Washington’s awareness of the country’s need for money carried over into his presidency, during which he aligned with Alexander Hamilton on fiscal policies that would retire the war debts and get a standardized currency approved. These unpopular measures needed to have the force of law behind them. As Washington observed back in 1778, “Few men are capable of making a continual sacrifice of all views of private interest, or advantage, to the common good.” He went on to aver that no institution relying on that faulty premise would succeed.

Washington had several factors that worked in his favor in the early republic. One was that Americans then, like now, “craved a hero.” It was generally easier to find someone to fill that need who played a military role, in spite of the fact that Washington’s military victories were few and far between. Much of his success in the Revolution could be attributed just to outlasting the British, who were fighting far from home. But as Stewart points out, it was political savvy, rather than military prowess, that was central to Washington’s success. In the internecine battles for control over the army and influence in Congress, Washington was often just the last man left standing.

Washington always wanted to make sure that everyone knew he didn’t want all these responsibilities (a claim belied by his pursuit of them). Thus if he failed, it wasn’t really his fault because he kept trying to turn down all these positions to which he was unanimously elected.

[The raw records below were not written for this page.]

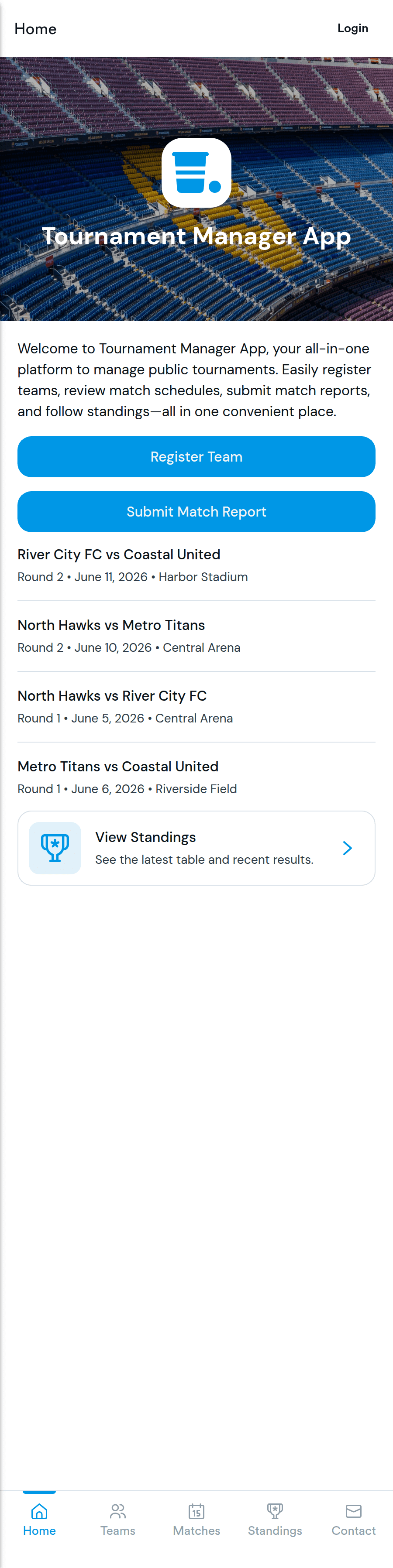Click the View Standings card title
This screenshot has width=393, height=1568.
[x=145, y=837]
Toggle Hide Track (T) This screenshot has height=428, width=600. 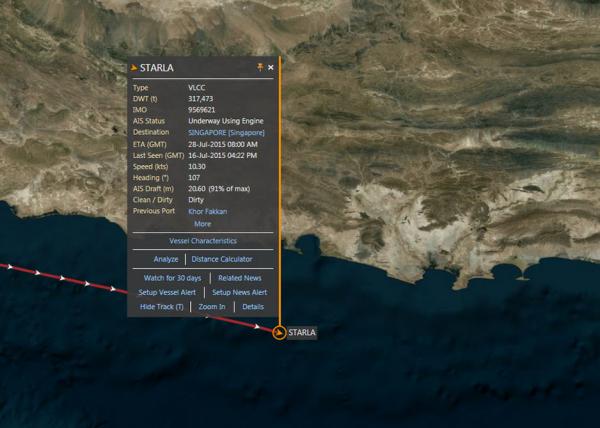pyautogui.click(x=162, y=307)
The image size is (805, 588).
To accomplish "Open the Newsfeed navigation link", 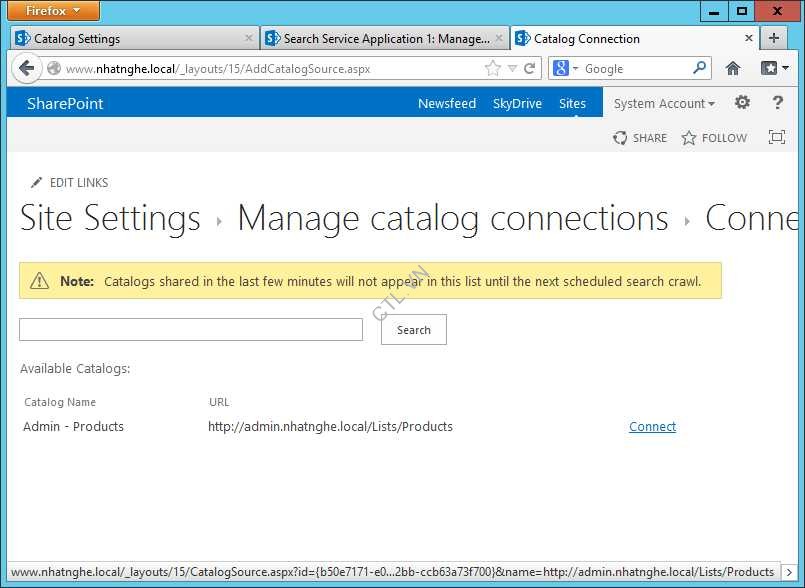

Once he did accept a position, however, he exerted tight control over that institution. Today he would be called a “micro-manager.” He was deeply involved in every aspect of his army and with all the deal-making under his presidential administration, in spite of his seeming reticence publicly. In fact, one interesting passage in this book deals with the famous compromise over war debt assumption by the new country and the location of its capital. Most histories claim that Jefferson somehow engineered the deal at a dinner party; Stewart contends this was largely a re-writing by Jefferson of what happened. It was a long-term process, Stewart avers, and Washington manipulated all of it.

By Washington’s second term, however, Washington was no longer seen as someone who could do no wrong. The country had grown, and dissent had grown along with it. Opponents launched bitter and often untrue attacks on him. Stewart explores the factors that led to this increase in factionalism, including French interference in American politics; the growing rivalry of Jefferson, who co-opted Madison, a former ally of Washington’s, to his cause; and of course, taxes. Washington couldn’t wait to escape the growing acrimony of political life. On the day John Adams was inaugurated as the second president, Adams later wrote that Washington looked “as serene and unclouded as the day.” He added, “Methought I heard him say, ‘Ay! I am fairly out and you fairly in! See which one of us will be happiest!’”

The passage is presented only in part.